**Dataset records:**
--------------------------------

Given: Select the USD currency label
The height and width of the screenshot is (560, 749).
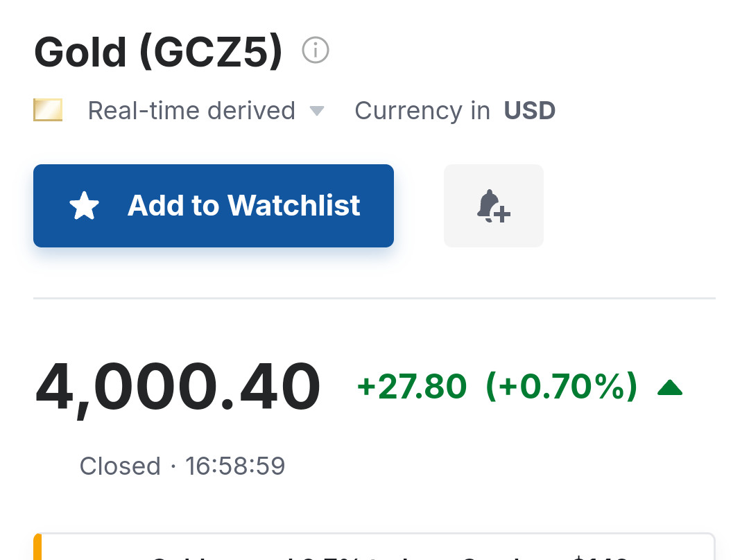Looking at the screenshot, I should (x=529, y=111).
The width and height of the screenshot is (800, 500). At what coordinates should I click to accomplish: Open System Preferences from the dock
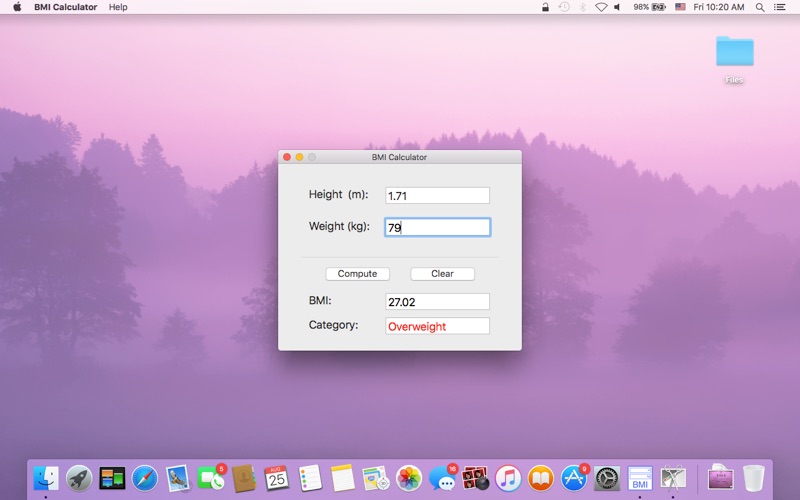pyautogui.click(x=607, y=479)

--------------------------------

**Task prompt:**
All of the material is to be reproduced verbatim, pictures excluded.

**Exercise output:**
Given: Select the USD currency label
The height and width of the screenshot is (560, 749).
Looking at the screenshot, I should (x=529, y=111).
The width and height of the screenshot is (800, 500). At what coordinates should I click to accomplish: Open System Preferences from the dock
pyautogui.click(x=607, y=479)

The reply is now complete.